Interface element records:
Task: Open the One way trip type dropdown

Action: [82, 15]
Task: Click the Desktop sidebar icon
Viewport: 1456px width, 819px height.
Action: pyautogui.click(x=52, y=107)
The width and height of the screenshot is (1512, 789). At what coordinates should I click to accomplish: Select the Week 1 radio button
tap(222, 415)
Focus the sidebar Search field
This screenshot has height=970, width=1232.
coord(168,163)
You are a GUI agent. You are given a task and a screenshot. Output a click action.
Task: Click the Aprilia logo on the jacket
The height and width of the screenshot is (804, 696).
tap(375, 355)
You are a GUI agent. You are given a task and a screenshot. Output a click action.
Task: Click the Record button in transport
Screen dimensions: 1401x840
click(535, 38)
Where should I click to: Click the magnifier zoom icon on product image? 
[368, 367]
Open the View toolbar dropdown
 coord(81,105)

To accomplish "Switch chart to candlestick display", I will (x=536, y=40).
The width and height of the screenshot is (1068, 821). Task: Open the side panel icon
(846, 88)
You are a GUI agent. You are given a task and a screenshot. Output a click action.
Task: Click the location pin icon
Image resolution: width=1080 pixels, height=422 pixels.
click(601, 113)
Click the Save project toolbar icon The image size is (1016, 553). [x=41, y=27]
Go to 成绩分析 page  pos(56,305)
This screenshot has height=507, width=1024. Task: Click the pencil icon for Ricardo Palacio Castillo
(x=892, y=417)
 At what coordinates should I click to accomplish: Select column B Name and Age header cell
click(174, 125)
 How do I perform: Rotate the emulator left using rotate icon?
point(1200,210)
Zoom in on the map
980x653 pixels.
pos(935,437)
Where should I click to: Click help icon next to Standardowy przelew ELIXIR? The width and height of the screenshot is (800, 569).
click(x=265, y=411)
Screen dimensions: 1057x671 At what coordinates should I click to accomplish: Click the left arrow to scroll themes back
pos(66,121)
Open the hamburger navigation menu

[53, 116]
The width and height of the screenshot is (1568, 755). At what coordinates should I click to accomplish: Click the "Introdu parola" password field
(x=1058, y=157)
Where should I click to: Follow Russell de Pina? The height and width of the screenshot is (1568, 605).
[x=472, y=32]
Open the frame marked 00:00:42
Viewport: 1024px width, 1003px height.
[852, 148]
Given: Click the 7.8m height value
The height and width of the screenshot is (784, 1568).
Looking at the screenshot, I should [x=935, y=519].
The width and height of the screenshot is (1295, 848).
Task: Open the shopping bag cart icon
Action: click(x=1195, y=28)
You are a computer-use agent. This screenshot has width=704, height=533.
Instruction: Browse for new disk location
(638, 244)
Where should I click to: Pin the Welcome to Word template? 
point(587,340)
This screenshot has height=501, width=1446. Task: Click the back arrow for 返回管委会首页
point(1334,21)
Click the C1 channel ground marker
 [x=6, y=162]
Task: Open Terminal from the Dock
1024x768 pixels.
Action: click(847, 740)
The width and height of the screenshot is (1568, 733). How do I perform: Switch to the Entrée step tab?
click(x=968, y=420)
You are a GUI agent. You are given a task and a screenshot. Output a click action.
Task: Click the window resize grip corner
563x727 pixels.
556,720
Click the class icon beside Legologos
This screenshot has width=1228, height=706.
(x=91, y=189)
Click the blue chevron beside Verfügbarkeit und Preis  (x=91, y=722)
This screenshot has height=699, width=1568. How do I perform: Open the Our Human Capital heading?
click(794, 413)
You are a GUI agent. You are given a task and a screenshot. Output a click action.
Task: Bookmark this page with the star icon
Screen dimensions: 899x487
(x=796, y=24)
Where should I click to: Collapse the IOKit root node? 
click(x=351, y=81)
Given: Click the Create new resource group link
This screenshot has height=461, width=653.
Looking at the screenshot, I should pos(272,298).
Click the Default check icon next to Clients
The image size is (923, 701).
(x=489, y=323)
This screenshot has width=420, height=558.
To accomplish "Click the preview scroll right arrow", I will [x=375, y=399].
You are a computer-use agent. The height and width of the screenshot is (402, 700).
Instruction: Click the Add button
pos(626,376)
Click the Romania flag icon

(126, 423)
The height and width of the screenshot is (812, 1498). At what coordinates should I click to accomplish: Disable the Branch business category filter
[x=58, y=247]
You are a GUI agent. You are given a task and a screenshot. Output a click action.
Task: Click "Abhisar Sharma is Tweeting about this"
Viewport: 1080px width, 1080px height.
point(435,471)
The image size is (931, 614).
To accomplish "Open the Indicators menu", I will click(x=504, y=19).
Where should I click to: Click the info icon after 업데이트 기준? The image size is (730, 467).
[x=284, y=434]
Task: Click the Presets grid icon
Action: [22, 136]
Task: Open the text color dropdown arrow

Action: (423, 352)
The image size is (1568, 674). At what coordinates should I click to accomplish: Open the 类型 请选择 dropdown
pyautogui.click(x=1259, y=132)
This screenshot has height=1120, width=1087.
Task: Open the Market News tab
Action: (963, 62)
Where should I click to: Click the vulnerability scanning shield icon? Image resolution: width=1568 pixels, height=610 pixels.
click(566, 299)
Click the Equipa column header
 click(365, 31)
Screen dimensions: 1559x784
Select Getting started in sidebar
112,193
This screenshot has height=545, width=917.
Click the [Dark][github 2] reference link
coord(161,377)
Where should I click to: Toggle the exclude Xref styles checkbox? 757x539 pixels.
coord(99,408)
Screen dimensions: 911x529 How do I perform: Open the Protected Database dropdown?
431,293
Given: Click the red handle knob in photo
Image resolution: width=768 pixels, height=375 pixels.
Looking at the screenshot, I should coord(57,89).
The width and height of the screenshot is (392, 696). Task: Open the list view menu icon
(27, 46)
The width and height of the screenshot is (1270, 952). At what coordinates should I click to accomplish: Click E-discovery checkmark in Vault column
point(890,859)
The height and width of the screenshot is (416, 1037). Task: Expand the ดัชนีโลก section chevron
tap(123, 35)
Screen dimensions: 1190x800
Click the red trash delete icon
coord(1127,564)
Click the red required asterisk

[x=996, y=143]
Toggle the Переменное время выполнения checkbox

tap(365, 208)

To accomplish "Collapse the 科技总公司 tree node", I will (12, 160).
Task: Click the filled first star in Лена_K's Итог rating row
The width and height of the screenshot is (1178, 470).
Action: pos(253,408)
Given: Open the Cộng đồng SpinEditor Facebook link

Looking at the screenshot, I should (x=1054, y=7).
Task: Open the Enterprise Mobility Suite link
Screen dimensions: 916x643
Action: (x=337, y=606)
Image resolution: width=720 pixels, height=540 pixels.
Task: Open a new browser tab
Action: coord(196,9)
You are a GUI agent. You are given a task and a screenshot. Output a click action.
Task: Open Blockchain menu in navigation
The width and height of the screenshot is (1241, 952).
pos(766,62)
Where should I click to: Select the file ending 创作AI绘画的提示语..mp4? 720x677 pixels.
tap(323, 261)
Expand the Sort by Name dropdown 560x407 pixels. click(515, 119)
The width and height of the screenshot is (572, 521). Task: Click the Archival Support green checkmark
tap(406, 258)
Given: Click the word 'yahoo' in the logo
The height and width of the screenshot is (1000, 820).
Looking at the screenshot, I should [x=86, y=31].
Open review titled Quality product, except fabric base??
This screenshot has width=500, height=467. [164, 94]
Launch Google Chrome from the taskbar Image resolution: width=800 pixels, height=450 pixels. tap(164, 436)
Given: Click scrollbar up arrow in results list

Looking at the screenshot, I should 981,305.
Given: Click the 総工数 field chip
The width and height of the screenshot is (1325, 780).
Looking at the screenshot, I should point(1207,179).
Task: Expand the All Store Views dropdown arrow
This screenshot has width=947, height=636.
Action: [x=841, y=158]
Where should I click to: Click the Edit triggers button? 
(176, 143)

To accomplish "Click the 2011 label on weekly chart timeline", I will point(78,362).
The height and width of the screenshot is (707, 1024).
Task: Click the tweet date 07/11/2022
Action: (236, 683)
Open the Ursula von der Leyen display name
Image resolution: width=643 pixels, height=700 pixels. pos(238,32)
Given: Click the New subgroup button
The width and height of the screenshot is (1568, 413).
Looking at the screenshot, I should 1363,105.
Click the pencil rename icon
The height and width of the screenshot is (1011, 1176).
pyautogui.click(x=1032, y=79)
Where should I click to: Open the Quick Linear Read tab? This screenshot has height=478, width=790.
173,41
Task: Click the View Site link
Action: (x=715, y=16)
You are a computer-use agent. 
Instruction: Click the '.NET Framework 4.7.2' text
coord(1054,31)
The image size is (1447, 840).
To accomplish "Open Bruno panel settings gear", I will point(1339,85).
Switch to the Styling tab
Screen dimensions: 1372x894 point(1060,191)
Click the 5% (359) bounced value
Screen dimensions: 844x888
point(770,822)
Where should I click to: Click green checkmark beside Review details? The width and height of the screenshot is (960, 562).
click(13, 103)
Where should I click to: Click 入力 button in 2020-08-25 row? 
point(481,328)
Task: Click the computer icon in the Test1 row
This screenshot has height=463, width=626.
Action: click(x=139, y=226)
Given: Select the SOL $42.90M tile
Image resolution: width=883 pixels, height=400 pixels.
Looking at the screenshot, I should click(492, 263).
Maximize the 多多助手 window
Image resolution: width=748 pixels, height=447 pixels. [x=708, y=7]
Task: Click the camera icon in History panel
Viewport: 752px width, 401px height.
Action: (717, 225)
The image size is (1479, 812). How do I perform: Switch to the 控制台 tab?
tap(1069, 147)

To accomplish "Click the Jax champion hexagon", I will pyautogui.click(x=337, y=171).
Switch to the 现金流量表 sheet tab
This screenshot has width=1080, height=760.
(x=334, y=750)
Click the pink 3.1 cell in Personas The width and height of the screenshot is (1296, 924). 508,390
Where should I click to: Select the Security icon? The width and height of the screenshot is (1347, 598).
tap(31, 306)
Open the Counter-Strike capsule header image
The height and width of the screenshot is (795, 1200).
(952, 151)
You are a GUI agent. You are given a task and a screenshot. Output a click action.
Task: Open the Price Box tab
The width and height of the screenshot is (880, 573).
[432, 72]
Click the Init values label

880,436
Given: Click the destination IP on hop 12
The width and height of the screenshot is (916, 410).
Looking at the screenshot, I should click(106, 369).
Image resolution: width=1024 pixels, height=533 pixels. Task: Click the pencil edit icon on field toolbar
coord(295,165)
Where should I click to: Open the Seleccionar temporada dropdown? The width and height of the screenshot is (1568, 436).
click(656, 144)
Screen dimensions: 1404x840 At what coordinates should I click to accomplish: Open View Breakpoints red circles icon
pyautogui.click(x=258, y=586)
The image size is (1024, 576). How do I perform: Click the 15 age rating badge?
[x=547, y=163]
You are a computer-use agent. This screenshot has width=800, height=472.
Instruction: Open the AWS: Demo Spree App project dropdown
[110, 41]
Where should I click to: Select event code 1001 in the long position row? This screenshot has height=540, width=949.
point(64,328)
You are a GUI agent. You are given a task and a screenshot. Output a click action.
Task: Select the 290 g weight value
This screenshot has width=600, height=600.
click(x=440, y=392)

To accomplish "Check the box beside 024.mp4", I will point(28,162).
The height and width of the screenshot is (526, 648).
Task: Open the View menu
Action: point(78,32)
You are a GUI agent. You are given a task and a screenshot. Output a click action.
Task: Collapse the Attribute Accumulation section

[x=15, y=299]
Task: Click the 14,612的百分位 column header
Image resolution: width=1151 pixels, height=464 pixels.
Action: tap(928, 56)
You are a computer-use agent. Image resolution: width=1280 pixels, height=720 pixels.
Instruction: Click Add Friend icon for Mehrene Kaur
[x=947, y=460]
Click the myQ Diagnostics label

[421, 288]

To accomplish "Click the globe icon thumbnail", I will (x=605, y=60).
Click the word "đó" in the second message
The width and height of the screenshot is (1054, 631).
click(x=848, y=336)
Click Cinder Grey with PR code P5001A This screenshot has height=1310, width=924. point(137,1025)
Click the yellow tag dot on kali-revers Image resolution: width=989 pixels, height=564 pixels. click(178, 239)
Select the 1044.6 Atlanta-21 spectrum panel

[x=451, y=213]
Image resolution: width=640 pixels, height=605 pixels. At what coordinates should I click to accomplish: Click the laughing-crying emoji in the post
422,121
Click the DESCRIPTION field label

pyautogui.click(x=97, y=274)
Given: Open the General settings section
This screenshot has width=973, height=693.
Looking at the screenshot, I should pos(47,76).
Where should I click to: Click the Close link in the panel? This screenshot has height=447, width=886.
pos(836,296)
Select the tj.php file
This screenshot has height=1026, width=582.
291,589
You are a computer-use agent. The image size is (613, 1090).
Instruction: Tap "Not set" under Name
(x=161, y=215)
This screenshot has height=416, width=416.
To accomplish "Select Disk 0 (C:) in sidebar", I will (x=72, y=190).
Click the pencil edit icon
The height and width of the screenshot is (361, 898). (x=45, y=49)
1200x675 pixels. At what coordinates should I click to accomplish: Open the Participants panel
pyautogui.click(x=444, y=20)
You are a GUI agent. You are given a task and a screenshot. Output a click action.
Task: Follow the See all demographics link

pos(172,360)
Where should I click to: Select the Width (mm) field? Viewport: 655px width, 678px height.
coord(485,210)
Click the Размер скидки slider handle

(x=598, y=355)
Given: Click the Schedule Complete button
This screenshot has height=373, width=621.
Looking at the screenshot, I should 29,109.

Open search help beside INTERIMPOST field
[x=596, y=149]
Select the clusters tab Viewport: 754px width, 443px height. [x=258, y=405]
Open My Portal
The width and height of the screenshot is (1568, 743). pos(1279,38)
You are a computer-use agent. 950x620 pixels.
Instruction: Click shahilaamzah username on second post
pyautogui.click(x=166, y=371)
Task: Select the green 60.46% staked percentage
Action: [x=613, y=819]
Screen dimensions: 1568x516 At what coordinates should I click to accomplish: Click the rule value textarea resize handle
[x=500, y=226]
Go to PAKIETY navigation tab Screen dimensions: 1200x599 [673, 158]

● The request
Reproduce the records from the line with "Select the clusters" to the line with "Action: [x=613, y=819]", substituting "My Dashboard" for "My Portal" and leaving everything else unchanged.

● Answer to this task
Select the clusters tab Viewport: 754px width, 443px height. [x=258, y=405]
Open My Dashboard
The width and height of the screenshot is (1568, 743). pos(1279,38)
You are a computer-use agent. 950x620 pixels.
Instruction: Click shahilaamzah username on second post
pyautogui.click(x=166, y=371)
Task: Select the green 60.46% staked percentage
Action: [x=613, y=819]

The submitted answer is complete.